The clause sparked public outrage last month after Prime Minister Pōhiva Tu’i’onetoa used it as a justification for doing nothing against his jailed Cabinet Minister Akosita Lavulavu from the beginning of her court appearance until she had been sent to jail.
Akosita and her husband ‘Etuate Lavulavu were jailed for six years after plundering more than half a million pa’anga (NZ$320,000 )of the Government’s school fund scheme, co-funded by the New Zealand and Australian governments.
Tu’i’onetoa told media he could not have done anything under the law against Akosita until the results of her appeal were out.
He said Clause 23 was to protect the rights of Tongan citizens.
Critics noted that if the Court of Appeal rejected Akosita’s appeal the constitution had allowed a convict to stay in office for 42 days, or even more if their appeal was delayed.
In Akosita’s case it will take until Court of Appeal hearing sessions in September or March next year’s to process her appeal.
An opinion piece by the Kaniva Tonga News at the time asked the Prime Minister how the money paid Akosita after her conviction would be recouped if her appeal was rejected.
The Tongan news site’s editorial said the clause was “embarrassing” for Tonga. It called on the Prime Minister to use his discretion.
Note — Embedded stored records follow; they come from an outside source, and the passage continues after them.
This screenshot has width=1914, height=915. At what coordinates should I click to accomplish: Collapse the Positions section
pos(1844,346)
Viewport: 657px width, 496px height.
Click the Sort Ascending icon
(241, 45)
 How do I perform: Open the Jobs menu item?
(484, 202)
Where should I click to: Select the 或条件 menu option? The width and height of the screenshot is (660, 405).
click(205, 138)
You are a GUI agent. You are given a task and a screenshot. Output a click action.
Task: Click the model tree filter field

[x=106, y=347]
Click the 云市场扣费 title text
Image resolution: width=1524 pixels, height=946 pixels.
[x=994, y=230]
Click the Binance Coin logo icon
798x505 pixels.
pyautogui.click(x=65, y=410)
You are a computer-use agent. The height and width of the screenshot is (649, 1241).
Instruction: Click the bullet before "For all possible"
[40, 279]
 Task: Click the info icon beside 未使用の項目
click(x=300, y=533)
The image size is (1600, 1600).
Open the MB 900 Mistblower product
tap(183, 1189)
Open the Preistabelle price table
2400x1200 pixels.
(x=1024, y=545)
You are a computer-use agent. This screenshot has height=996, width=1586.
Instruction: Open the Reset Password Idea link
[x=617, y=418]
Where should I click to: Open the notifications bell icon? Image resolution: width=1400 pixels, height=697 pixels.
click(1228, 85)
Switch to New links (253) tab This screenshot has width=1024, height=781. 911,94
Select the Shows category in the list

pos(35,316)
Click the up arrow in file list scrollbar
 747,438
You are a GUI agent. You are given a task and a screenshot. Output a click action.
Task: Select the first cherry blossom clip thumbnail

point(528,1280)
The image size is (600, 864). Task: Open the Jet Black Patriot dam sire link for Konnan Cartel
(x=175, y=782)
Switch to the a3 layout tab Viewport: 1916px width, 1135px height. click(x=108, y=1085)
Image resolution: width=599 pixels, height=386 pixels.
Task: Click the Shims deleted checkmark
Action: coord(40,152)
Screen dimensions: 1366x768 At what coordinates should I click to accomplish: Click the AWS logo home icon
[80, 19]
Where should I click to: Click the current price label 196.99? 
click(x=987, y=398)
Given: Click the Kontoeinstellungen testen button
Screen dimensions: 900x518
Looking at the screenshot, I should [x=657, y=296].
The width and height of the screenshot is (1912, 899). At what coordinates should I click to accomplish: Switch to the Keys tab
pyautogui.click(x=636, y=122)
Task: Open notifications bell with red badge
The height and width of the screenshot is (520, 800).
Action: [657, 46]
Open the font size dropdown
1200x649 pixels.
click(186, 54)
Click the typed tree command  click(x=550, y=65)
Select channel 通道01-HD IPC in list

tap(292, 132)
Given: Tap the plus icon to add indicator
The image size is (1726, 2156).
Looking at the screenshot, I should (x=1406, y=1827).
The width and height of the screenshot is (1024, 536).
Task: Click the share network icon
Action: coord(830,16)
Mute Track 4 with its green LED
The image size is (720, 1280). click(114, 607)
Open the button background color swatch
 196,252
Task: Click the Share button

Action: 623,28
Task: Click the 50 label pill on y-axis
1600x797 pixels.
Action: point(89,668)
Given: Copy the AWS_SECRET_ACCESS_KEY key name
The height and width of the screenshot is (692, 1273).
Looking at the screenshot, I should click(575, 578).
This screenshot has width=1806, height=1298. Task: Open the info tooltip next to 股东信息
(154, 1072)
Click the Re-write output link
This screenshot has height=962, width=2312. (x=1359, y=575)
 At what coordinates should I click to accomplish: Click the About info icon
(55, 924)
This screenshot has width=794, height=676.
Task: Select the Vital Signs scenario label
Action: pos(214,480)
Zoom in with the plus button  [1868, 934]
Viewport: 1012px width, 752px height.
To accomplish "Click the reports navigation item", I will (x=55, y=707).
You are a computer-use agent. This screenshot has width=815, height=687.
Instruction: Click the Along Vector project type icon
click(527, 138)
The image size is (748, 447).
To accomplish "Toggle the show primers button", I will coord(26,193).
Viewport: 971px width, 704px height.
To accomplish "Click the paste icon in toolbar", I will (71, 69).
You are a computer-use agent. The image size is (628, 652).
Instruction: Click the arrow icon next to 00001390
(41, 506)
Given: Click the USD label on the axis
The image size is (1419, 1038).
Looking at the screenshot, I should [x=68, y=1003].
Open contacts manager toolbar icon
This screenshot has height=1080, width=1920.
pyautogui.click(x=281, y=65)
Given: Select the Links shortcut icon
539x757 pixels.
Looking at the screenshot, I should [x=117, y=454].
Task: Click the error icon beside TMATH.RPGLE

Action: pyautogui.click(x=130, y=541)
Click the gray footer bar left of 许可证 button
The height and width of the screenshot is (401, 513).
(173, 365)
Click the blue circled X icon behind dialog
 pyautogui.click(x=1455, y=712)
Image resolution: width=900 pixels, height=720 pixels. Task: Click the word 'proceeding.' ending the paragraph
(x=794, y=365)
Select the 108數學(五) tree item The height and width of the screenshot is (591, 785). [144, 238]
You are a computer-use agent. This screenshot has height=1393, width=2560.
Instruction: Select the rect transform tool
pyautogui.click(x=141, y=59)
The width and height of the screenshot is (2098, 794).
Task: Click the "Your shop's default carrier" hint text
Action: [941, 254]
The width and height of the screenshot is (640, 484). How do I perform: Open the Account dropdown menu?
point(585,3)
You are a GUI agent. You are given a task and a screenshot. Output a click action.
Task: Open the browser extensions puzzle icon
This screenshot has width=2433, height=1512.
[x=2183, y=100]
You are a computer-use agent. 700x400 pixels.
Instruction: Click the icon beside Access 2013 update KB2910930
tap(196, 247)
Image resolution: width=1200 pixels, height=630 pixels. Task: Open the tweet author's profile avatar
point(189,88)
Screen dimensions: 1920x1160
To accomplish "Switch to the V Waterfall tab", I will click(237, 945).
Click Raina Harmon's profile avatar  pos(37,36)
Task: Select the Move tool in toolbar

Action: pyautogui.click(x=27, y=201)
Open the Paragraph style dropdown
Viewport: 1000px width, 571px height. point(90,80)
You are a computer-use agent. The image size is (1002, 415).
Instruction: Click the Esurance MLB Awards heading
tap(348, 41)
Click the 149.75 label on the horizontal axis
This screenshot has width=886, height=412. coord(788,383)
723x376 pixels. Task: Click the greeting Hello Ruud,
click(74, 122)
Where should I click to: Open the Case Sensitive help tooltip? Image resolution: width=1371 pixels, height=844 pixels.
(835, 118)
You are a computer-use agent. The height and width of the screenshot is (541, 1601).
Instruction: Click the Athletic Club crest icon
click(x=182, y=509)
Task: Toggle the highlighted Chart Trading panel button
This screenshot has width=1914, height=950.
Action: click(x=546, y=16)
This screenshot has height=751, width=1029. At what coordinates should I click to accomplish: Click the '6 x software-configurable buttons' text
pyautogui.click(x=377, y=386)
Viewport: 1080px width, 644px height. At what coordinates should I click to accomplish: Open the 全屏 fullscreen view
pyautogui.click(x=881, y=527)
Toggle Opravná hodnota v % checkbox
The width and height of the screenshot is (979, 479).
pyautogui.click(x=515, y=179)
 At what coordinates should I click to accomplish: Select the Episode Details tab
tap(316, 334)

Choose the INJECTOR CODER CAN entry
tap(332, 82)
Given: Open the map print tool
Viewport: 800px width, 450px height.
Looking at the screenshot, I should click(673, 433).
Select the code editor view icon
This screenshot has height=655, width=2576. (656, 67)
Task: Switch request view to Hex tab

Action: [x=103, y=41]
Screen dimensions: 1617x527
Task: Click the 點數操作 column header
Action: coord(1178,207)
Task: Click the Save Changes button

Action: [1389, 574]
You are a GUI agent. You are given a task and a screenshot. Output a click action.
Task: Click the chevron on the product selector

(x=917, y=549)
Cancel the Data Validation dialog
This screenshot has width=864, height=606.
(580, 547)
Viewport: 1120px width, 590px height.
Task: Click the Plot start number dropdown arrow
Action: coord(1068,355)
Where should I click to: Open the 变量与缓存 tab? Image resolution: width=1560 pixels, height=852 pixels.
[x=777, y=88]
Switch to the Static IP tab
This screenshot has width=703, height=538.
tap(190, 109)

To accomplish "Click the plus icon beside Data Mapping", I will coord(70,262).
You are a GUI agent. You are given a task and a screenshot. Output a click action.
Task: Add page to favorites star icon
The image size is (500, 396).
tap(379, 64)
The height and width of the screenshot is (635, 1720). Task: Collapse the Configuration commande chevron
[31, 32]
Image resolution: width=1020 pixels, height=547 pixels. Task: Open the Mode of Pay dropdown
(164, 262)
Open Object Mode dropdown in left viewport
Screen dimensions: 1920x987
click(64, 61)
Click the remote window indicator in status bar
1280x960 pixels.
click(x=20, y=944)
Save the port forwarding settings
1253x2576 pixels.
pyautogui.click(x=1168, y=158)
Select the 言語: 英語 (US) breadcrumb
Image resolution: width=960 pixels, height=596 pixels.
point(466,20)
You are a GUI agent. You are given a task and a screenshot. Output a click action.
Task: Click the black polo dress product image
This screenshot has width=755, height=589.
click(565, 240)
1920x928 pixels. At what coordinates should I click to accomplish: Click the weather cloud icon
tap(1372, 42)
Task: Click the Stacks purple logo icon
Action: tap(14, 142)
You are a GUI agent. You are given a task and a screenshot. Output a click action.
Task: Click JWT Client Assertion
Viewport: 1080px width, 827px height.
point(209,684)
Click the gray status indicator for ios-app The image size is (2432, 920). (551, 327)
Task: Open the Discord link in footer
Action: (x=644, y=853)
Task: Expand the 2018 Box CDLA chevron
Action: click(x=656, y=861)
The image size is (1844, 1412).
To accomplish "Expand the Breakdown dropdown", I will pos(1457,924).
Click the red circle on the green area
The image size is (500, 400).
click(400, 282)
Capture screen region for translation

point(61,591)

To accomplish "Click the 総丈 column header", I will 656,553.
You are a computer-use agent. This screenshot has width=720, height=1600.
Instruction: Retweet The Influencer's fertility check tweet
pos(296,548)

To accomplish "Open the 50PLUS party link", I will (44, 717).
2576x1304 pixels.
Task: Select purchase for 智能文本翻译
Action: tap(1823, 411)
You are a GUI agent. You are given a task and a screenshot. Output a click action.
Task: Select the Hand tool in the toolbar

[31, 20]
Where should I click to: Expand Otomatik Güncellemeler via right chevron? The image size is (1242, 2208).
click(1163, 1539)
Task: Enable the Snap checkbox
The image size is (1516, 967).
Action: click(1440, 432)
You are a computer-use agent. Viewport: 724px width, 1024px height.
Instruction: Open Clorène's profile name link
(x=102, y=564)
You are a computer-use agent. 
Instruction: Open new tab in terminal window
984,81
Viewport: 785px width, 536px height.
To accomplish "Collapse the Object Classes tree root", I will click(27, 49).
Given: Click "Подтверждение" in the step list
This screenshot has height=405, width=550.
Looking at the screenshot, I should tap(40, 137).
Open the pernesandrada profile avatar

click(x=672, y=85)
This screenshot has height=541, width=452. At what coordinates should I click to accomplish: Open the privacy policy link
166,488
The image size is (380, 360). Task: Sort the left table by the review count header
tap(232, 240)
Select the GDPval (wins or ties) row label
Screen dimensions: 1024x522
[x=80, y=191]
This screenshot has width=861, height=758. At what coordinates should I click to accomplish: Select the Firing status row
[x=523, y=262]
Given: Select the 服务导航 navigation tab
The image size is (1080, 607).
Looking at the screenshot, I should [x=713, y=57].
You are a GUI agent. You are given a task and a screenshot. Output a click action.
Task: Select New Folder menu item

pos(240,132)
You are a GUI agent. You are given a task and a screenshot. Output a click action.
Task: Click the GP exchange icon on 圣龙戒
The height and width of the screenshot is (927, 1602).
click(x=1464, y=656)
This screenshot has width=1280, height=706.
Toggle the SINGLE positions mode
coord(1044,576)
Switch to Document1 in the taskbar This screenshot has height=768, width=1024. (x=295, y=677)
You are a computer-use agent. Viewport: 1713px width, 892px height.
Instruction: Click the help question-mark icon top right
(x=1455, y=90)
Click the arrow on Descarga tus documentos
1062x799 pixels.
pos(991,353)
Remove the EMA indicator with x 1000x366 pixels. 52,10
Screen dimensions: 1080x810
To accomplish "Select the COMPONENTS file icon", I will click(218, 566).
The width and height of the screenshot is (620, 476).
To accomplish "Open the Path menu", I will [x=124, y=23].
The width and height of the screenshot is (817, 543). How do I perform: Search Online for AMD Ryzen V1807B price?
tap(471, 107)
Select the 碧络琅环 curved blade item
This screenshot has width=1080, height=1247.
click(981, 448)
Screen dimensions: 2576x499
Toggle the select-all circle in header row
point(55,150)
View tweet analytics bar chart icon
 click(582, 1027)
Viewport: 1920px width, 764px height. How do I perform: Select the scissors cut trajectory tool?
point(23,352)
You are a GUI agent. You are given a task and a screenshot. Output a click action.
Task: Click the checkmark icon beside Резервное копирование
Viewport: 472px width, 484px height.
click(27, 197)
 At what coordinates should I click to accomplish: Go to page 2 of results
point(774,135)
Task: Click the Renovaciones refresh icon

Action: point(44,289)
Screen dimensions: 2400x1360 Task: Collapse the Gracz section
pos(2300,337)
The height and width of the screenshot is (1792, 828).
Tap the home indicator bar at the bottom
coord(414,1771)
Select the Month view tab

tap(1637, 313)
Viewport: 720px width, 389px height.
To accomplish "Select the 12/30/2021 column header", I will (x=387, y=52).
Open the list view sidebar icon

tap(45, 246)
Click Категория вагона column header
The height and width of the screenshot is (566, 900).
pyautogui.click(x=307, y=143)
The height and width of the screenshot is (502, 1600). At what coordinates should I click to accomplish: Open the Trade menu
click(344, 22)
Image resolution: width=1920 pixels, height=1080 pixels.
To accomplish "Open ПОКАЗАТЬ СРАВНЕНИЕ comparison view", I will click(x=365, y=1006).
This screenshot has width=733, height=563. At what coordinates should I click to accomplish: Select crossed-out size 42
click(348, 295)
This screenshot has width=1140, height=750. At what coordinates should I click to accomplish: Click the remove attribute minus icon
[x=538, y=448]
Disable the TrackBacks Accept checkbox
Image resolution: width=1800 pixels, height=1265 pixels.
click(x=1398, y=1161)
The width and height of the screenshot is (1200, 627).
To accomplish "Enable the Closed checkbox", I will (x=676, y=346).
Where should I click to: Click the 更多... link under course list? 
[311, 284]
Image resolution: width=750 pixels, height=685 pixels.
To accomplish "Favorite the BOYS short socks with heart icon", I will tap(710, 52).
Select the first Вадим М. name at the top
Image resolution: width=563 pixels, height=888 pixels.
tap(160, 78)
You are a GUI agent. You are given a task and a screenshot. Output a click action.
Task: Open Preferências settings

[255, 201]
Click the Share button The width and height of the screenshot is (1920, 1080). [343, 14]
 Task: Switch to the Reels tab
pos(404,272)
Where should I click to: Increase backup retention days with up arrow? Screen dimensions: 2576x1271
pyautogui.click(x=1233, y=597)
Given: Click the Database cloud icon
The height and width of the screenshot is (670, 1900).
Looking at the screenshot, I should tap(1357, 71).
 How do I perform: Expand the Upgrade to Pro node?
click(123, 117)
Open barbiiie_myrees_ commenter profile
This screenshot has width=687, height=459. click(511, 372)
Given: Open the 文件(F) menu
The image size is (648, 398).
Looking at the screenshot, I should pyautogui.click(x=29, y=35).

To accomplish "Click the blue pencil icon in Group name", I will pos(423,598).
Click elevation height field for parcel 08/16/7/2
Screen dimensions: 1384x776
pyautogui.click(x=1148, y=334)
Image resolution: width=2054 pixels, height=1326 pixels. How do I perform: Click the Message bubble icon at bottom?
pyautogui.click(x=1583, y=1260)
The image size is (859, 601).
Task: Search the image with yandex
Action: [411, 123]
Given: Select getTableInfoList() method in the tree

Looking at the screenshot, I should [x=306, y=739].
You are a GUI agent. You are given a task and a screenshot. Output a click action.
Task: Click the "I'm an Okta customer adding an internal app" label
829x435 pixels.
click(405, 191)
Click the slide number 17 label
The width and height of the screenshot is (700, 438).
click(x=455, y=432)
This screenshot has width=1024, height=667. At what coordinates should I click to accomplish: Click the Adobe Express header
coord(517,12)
The Prime Minister later made a sudden u-turn and declared in the House that Akosita had resigned and her pay had been stopped effective from July 1, effectively rejecting Clause 23.
The amendment bill was submitted by the Speaker Lord Fakafanua last week, with Moala hailing it as a media success.
Tongan journalist and publisher Kalafi Moala. Photo: Kalino Latu
“The recent attempt by Parliament to make some necessary amendment to Clause 23 is an example of how our lawmakers need to be more scrutinised on how they carry out legislative work,” Moala told Te Waha Nui.
“Clause 23 was used by Prime Minister Pohiva Tu’i’onetoa as an excuse for his non-action on his criminal Minister, Akosita Lavulavu.
“Why [suddenly] accept the Minister’s resignation now, when the appeal has not taken place yet?”
Moala said the Prime Minister had walked back on his stand on Clause 23.
“This clearly shows the issue of his sideswipe of the Court's decision and inappropriate support for his Minister had nothing to do with the law.
“The man did not have the good sense . . . to discipline a corrupt minister.
“Laws, in my view, are creations of imperfect man, but the laws are nevertheless based on a code of ethical behavior, underpinned by moral values that anchor a society.
“Any laws in Tonga that do not correspond to a moral value system that is Christian and Biblical need amendment or abandonment.
“What is legal should always be moral, yet there are times that a society legislates against morality.”